Ce mécanisme forclusif local ou momentané joue également dans le Passage à l'Acte

quand il a un caractère d'agir impulsif incompréhensible et imprévisible. Tout se passe

alors comme si le sujet traversait un moment psychotique où, justement, sa dimension

subjective s'évanouit : il se réduit à son acte.

On voit ainsi qu'un sujet, qui n'est pas tout entier structuré dans la psychose, peut vivre des moments de fonctionnement psychotiques ou faire appel, momentanément, à des mécanismes de défense psychotiques.
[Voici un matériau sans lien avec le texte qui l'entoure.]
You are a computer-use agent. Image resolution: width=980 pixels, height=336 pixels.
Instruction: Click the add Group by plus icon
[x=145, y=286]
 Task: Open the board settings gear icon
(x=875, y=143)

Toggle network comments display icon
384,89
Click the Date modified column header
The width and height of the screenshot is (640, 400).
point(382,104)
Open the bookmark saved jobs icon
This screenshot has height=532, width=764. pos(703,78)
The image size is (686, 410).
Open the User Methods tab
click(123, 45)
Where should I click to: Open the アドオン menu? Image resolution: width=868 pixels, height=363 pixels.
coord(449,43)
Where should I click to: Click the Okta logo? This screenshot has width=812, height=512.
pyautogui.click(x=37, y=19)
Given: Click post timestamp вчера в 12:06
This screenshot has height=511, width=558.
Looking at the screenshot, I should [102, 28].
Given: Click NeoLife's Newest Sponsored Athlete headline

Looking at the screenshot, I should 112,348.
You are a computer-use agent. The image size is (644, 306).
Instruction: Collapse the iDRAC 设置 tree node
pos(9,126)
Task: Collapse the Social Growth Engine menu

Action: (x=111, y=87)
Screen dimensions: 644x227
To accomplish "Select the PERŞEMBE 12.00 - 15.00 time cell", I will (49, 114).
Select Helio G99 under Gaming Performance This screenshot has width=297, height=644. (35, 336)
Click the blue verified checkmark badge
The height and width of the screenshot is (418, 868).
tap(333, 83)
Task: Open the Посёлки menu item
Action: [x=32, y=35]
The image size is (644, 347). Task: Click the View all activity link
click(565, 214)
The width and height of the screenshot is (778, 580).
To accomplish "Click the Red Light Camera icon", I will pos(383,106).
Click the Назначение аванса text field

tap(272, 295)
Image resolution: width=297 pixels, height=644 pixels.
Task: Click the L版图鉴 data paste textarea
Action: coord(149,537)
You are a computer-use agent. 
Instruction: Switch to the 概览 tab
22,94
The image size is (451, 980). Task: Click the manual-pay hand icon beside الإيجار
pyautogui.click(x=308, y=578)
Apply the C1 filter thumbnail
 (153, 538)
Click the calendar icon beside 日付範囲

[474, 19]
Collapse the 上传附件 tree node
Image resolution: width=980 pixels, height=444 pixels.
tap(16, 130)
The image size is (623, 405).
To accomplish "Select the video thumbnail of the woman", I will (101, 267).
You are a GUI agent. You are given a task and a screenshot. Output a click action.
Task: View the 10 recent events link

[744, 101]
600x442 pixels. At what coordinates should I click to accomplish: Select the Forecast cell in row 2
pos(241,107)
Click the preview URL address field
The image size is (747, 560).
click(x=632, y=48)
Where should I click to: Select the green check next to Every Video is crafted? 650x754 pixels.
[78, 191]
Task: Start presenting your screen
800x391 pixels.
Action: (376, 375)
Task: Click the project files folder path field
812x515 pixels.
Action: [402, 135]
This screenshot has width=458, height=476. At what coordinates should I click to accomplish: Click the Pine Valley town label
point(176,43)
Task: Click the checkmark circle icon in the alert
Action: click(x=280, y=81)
Dans la névrose, qui est la structure la plus commune, tout est centré autour du complexe de castration lié aux avatars du complexe oedipien. L'enfant oedipien de 5 ans - et l'enfant qui demeure dans le psychisme du névrosé adulte - est mû. fondamentalement, par ses désirs dont l'horizon idéal est le désir incestueux qui est un désir mythique, interdit, et impossible. C'est un fantasme de désir de complétude absolu, de jouissance totale, qui attire comme un aimant mais qui est en même temps redouté, et toutes les stratégies névrotiques visent en fait à éviter cette jouissance absolue fantasmatique. S'y rattachent tous les fantasmes de castration et, plus généralement, le névrosé compose avec la question des limites, de sa limite, et donc du manque.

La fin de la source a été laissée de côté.